A dependência química não está restrita ou limitada somente
pela quantidade de drogas usadas diariamente; outros fatores contribuem para
seu desenvolvimento: o tipo de substância, a forma de utilização; a
sensibilidade de cada usuário (e o metabolismo); a frequência do uso; a dosagem
na administração da droga; a expectativa esperada sobre seus efeitos e a
associação com outras drogas (dependência cruzada); entre outros.
O juiz de
direito, ao analisar o auto de prisão em flagrante delito, terá outras
variantes para determinar se a droga era para consumo próprio (usuário) ou para
o comércio ilegal (tráfico), de acordo com o § 2º, do art. 28 da Lei: “Para
determinar se a droga destinava-se a consumo pessoal (ou tráfico), o juiz
atenderá quanto à natureza e à
quantidade da substância apreendida, ao local e às condições em que se
desenvolveu a ação, às circunstâncias sociais e pessoais, bem como à conduta e
aos antecedentes do agente”. (grifo nosso)
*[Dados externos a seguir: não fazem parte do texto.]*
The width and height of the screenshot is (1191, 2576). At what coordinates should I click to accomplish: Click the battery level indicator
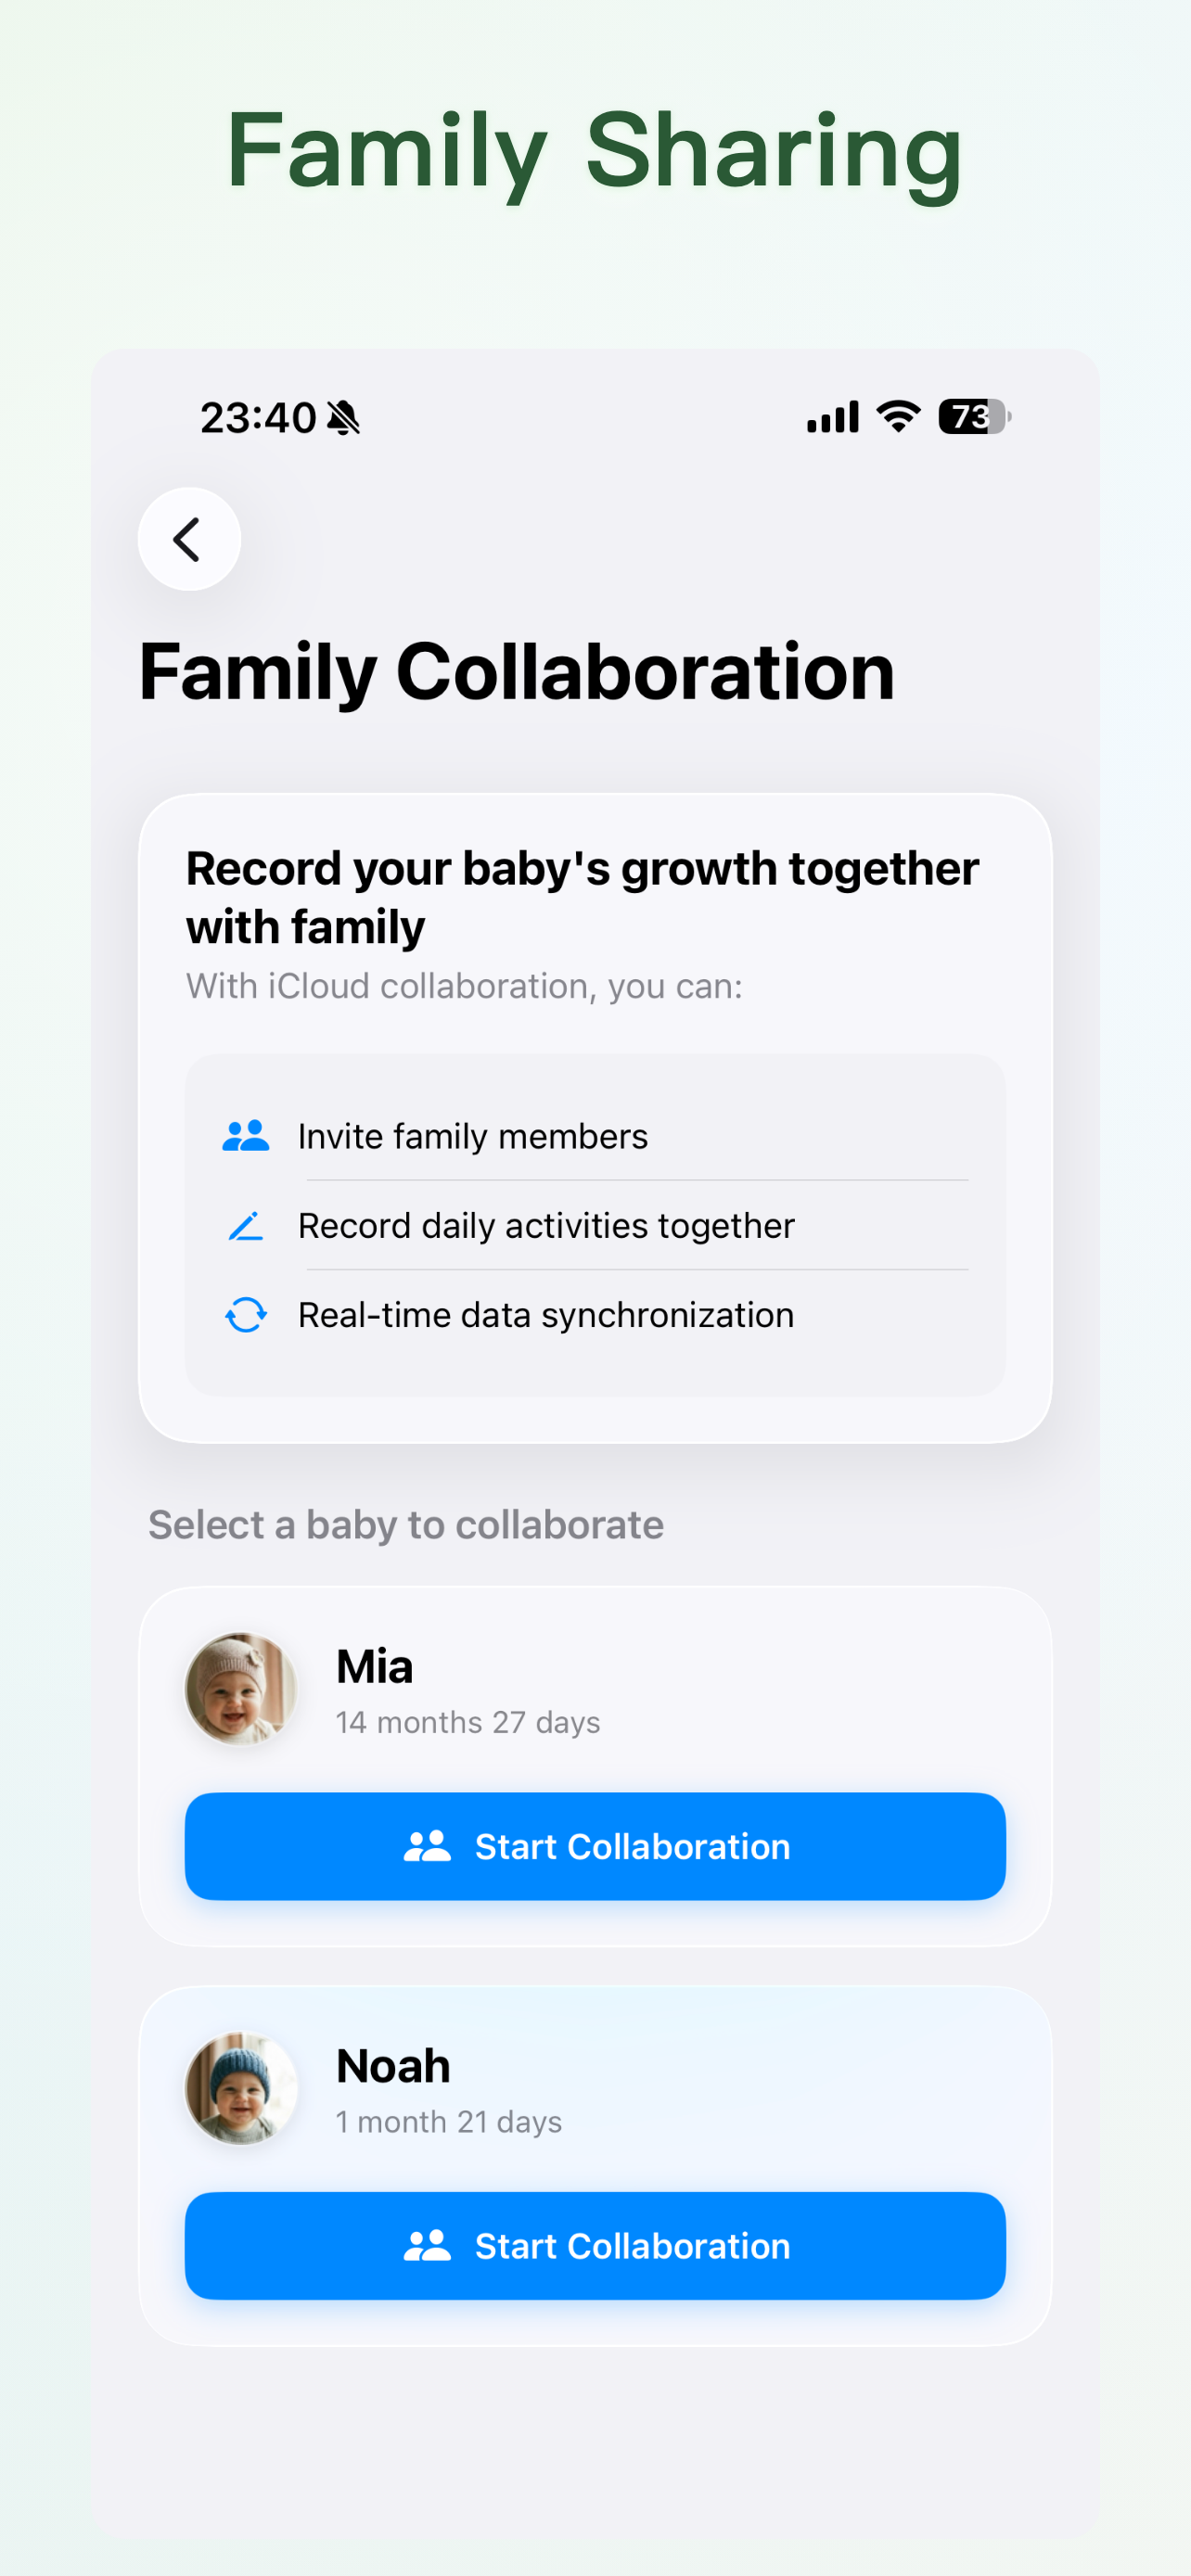pos(974,416)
Na verdade, o que estamos precisamos
é que se fiscalizem o cumprimento da Lei, pois, no mesmo art. 28, em seu § 7º,
diz que: “O juiz determinará ao Poder
Público que coloque à disposição do infrator, gratuitamente, estabelecimento de
saúde, preferencialmente ambulatorial, para tratamento especializado”.
Nota-se que está sendo contemplada por este dispositivo legal, a pessoa do
usuário e, em especial, o dependente químico.
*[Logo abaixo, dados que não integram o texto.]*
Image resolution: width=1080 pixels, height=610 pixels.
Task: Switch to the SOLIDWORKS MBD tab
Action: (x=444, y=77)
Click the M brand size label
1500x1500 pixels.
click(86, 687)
Quanto a pessoa do traficante de
drogas, a legislação penal ficou mais rigorosa, destacando-se em ser art. 33. Importar, exportar, remeter, preparar,
produzir, fabricar, adquirir, vender, expor à venda, oferecer, ter em depósito,
transportar, trazer consigo, guardar, prescrever, ministrar, entregar a consumo
ou fornecer drogas, ainda que gratuitamente, sem autorização ou em desacordo
com determinação legal ou regulamentar: Pena
- reclusão de 5 (cinco) a 15 (quinze) anos e pagamento de 500 (quinhentos) a
1.500 (mil e quinhentos) dias-multa.
Que nos perdoe o relator deste
Projeto de lei (e aqueles que o aprovaram), mas em nossa humilde interpretação,
não haveria necessidade de se perder tempo com algo que já está bem cristalino
em nosso Diploma Penal. Como já disse alguém: “Toda lei é boa, basta saber quem
vai interpretá-la”.
EDUARDO VERONESE DA SILVA
Educador Físico
Bacharel em Direito
Especialista em
Direito Militar
Email:
proerdveronese@gmail.com
Penso, que nossos representantes públicos e políticos, poderiam estar mais preocupados com a saúde física e mental (e, por que não dizer, financeira) do povo, principalmente aos de baixo poder aquisitivo. Elaborando Projetos de Lei que venha a melhorar sua qualidade de vida, assegurando-lhes dignidade e respeito, pois são seres humanos.Neste ponto, poderiam pensar em ampliar, promover qualificações de mais profissionais da área da saúde mental, para estar sendo alocados em clínicas ou postos de saúdes, para atender aqueles que apresentam sinalizadores da doença chamada dependência química.